WORK INSTRUCTIONS
In the material below, find every line containing the string "agent" and return it.

INPUT DATA
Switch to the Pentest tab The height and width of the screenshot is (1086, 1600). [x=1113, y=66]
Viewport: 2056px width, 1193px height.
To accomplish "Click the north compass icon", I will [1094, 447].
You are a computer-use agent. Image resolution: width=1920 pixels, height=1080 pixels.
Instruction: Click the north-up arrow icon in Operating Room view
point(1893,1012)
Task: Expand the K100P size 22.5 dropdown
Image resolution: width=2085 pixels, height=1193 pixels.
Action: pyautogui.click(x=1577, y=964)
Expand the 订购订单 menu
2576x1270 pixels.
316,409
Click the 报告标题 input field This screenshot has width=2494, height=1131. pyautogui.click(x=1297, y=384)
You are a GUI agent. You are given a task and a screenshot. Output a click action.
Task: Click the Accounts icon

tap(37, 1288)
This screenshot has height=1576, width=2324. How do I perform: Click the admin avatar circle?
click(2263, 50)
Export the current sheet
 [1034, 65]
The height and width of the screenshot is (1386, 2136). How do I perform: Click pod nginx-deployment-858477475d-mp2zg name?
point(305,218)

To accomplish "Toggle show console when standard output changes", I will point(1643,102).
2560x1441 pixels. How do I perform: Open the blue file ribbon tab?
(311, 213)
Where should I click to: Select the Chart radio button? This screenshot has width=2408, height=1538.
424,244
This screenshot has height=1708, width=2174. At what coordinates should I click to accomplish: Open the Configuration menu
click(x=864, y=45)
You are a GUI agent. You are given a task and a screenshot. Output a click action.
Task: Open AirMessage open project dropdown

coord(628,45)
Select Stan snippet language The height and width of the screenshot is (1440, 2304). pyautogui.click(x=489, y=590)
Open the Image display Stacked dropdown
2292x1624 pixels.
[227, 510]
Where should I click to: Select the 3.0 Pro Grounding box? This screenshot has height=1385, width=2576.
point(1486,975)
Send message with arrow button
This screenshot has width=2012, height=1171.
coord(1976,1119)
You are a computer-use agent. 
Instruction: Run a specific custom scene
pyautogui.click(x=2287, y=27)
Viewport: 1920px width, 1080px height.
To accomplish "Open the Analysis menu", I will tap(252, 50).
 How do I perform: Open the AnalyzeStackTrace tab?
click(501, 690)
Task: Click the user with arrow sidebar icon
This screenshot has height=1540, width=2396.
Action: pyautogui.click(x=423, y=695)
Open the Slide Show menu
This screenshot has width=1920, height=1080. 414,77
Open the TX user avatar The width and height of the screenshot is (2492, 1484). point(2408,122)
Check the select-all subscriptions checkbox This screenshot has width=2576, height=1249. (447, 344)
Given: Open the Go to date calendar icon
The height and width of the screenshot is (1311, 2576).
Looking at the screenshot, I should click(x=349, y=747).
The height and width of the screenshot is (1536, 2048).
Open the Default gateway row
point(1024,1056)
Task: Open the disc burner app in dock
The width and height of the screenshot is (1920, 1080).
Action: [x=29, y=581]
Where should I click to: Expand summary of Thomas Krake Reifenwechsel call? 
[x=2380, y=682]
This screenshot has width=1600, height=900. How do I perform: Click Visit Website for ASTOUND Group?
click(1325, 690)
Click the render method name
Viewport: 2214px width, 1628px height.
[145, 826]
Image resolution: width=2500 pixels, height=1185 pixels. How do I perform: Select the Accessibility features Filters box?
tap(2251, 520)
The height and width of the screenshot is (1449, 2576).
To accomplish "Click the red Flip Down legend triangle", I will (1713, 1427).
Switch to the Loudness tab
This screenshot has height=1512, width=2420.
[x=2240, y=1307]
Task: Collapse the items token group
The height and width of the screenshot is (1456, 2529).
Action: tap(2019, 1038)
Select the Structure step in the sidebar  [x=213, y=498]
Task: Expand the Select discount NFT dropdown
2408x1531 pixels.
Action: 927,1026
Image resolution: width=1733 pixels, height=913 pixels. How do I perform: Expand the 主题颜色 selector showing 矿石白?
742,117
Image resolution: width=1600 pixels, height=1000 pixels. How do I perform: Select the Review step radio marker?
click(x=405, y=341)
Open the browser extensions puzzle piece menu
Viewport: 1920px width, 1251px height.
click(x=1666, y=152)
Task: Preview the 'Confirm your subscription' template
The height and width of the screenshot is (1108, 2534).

RESPONSE TO THIS TASK
You are a computer-use agent. Image resolution: width=1920 pixels, height=1080 pixels.
You are a GUI agent. You are given a task and a screenshot. Output a click action.
You are a GUI agent. You are given a task and a screenshot. Output a click action.
You are a computer-use agent. 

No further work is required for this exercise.